- **What to work on**: Only one part of the listing is needed: the lines from the one with "Click the n_i denominator of first formula" through the last line, copied exactly and free of pictures.

- **Record set**:
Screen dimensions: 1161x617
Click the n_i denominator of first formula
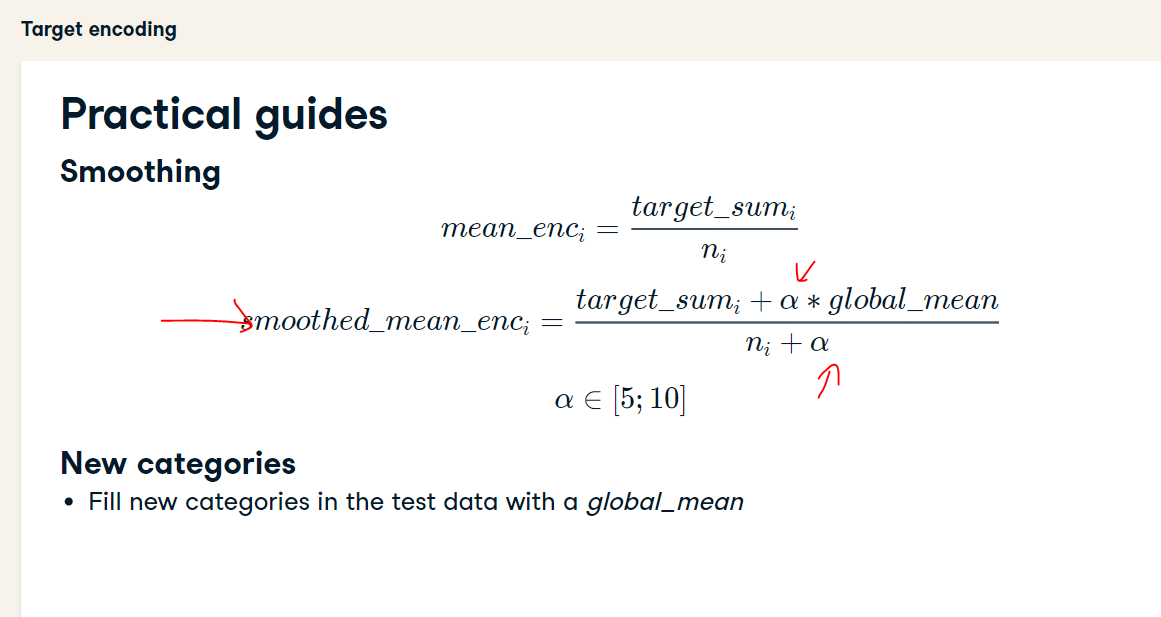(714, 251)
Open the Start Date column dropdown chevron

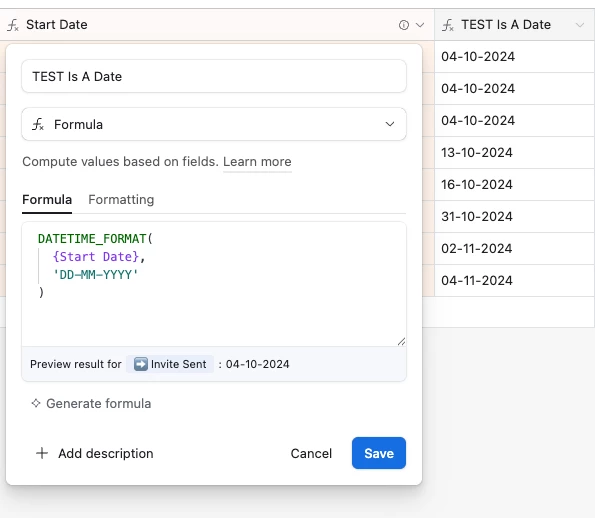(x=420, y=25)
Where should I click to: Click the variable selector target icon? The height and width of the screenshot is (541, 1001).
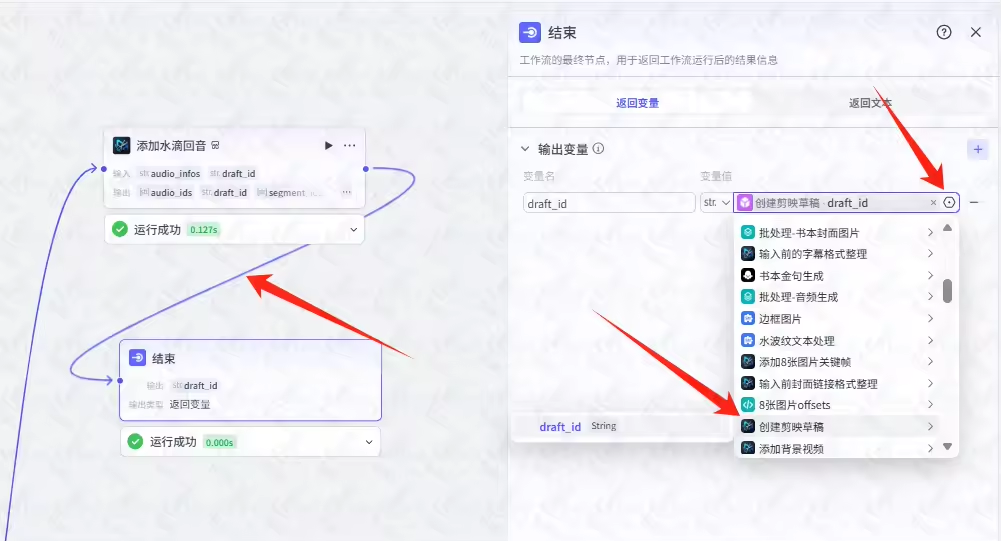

- **Written answer**:
Click the n_i denominator of first formula
(714, 251)
Open the Start Date column dropdown chevron

(x=420, y=25)
Where should I click to: Click the variable selector target icon? The height and width of the screenshot is (541, 1001).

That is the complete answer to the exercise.